# OBJECTIVE
Render every line of the material as a JSON list of strings, one string per line, skipping blank lines. Omit the pictures.

Word and element pointing entries
====

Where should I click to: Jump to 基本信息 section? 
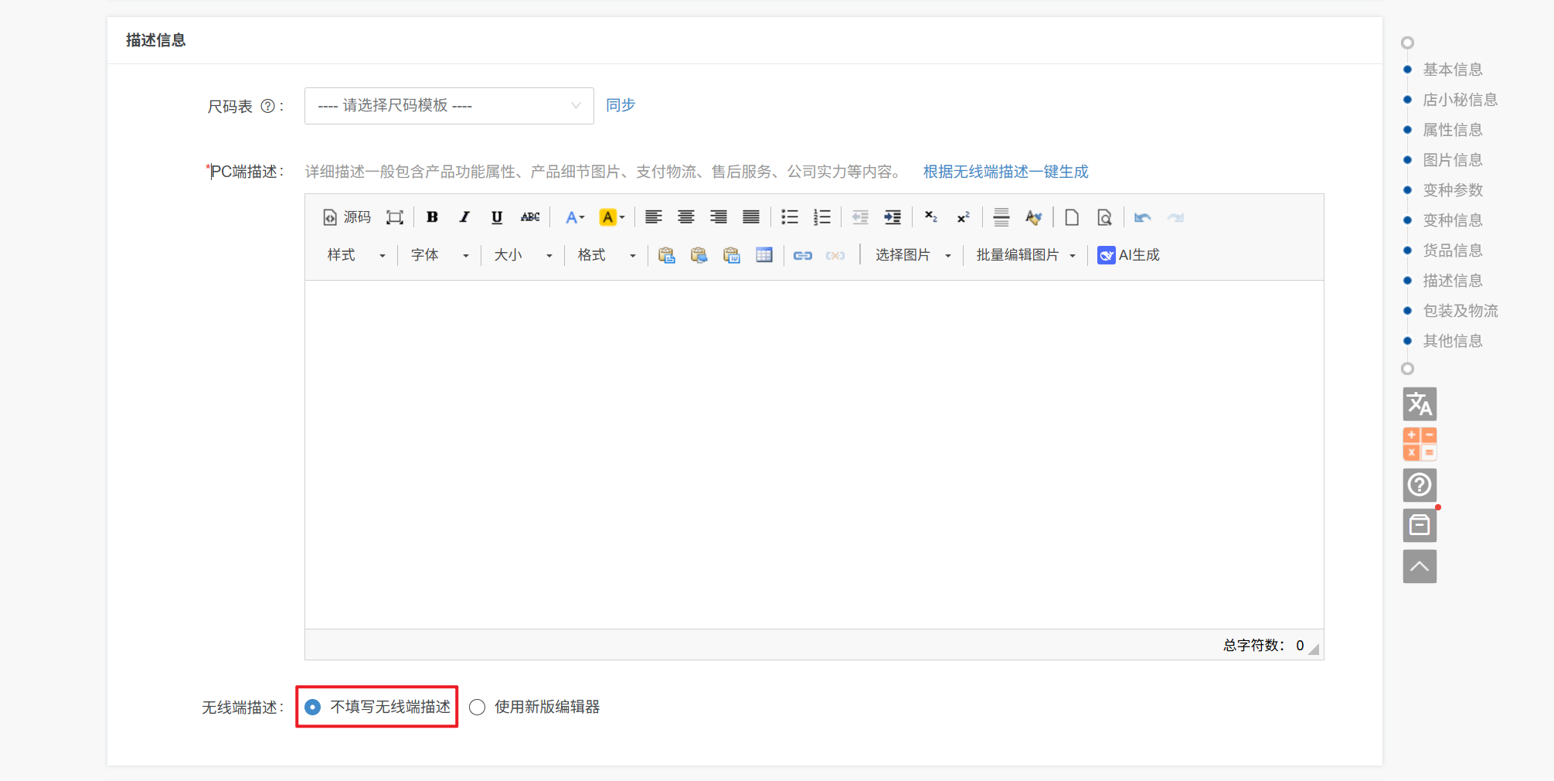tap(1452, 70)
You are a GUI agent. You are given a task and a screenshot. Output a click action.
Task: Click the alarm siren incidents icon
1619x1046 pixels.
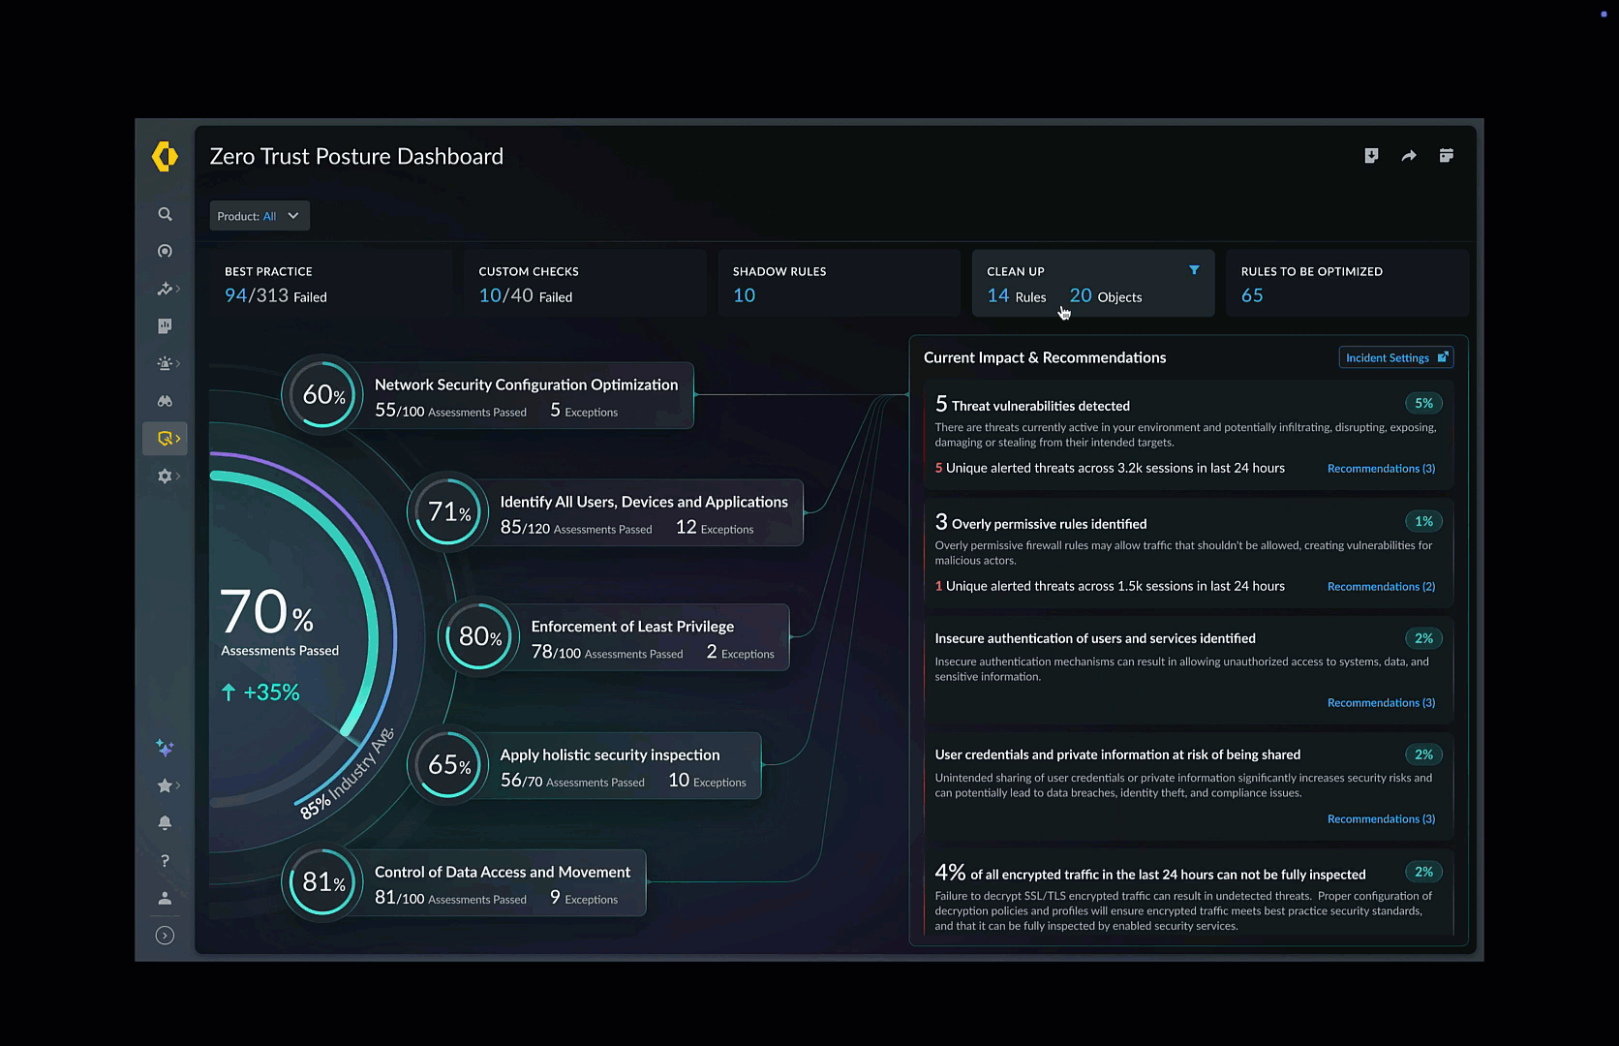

====

# OUTPUT
[
  "Where should I click to: Jump to 基本信息 section? ",
  "tap(1452, 70)",
  "You are a GUI agent. You are given a task and a screenshot. Output a click action.",
  "Task: Click the alarm siren incidents icon",
  "1619x1046 pixels."
]